People who are required to go to work to stock grocery store shelves or drive buses don’t have the luxury of working at home. They also may not have a place to stay, away from others, if directed to go into quarantine or isolation. And many are minorities, experts said.

Dr. Michelle LaRue sees that. A senior manager at an organization called CASA that helps Latinos and immigrants in Maryland, Virginia and Pennsylvania, she said lack of paid sick leave in industries in which many Latinos work, such as construction, forces people to pick between “feeding their families or staying home to self-isolate.” And multi-generational and multi-family housing settings are often people’s only choice.

The CDC appointed Liburd, an agency veteran, in May to better address such issues — the first time the agency had created that kind of leadership role for an epidemic. The goal was to make her a central figure in the agency’s coronavirus work, with input on research and other tasks.

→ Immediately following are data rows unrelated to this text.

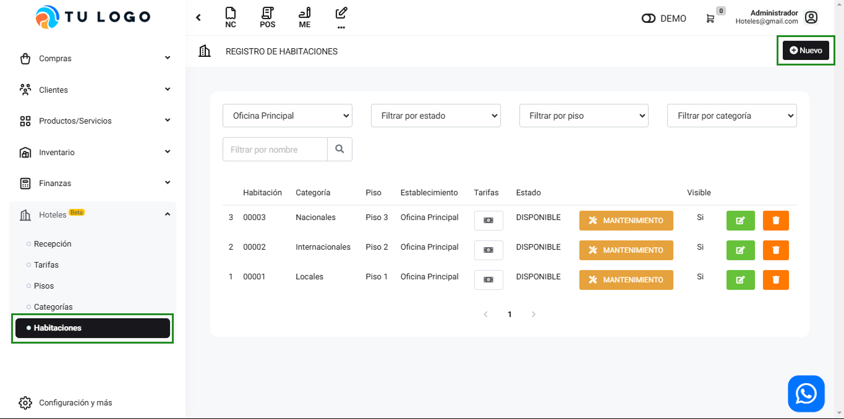
Task: Click the ME shortcut icon
Action: pos(305,17)
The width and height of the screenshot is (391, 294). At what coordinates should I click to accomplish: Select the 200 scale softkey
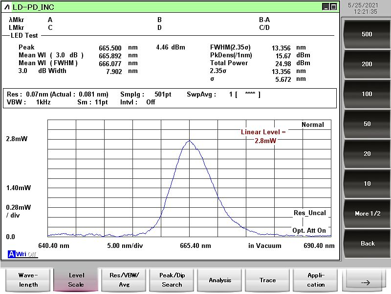pos(367,64)
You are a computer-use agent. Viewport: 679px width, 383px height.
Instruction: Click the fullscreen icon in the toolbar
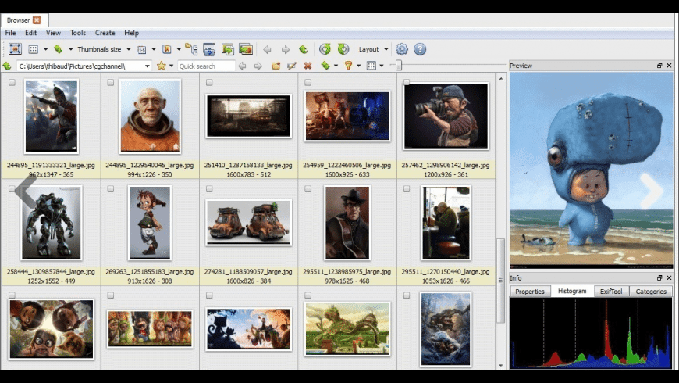(15, 49)
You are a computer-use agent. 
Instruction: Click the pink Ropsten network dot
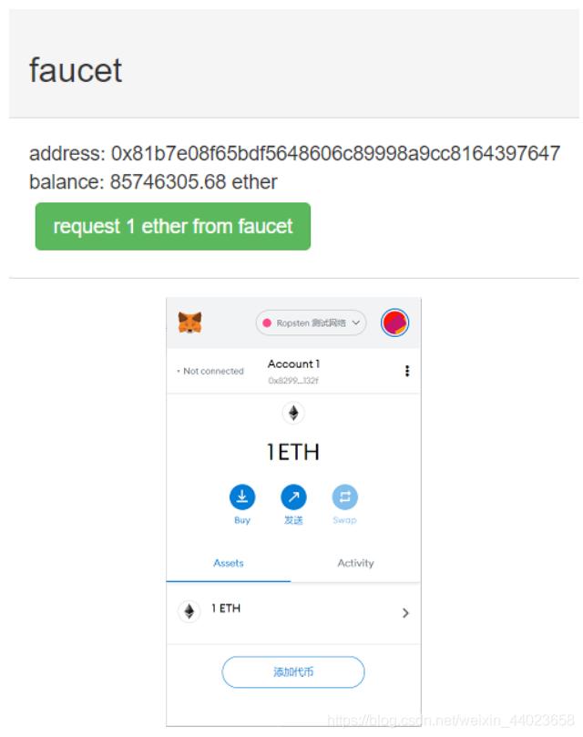click(x=267, y=322)
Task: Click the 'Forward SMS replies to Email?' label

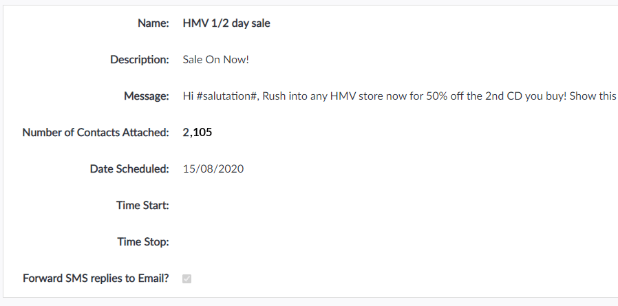Action: pos(96,278)
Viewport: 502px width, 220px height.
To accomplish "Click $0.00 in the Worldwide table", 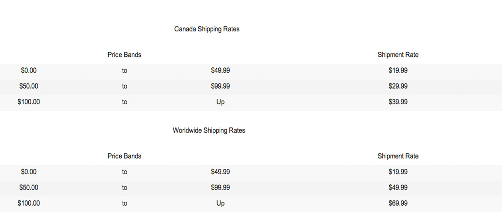I will coord(29,172).
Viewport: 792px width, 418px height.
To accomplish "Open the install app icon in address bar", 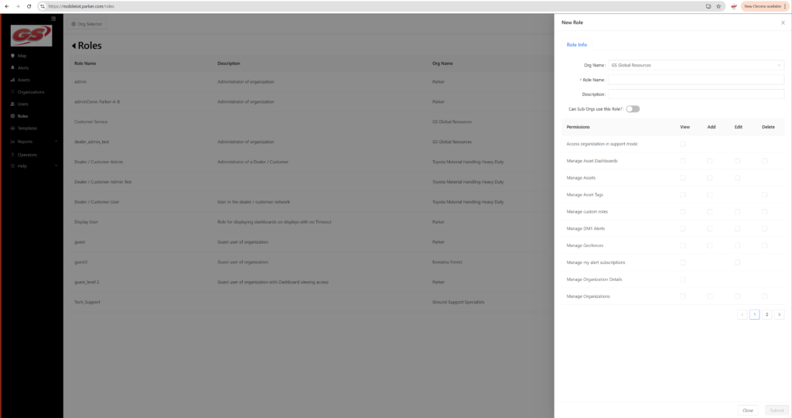I will (x=708, y=6).
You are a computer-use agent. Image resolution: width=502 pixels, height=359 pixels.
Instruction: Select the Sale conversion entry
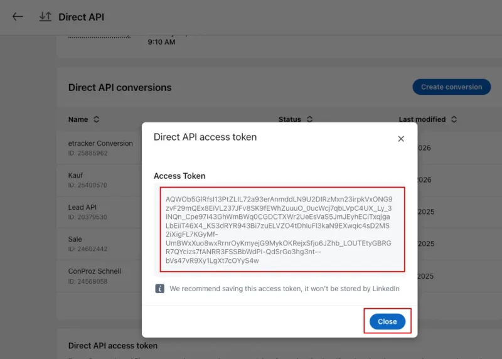coord(75,239)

Data collection will be key. 

When doctors order coronavirus tests for patients, standard forms ask for important patient information, said Janet Hamilton, executive director of the Atlanta-based Council of State and Territorial Epidemiologists.

But physicians often don’t ask. Race and ethnicity data is missing 80% to 85% of the time, and patient address and phone number is missing as much as 50% of the time, Hamilton said.

Advocates have pushed for improvements for years, she said, “but it’s never been prioritized or incentivized.” Public health officials “find it painful — quite honestly — at how incomplete the data is,” she said.

David Holtgrave, dean of the School of Public Health at University at Albany, said he hoped CDC can help push progress in race and ethnicity data for testing, hospitalizations and deaths.

“Completeness of that data should be our goal,” Holtgrave said in an email.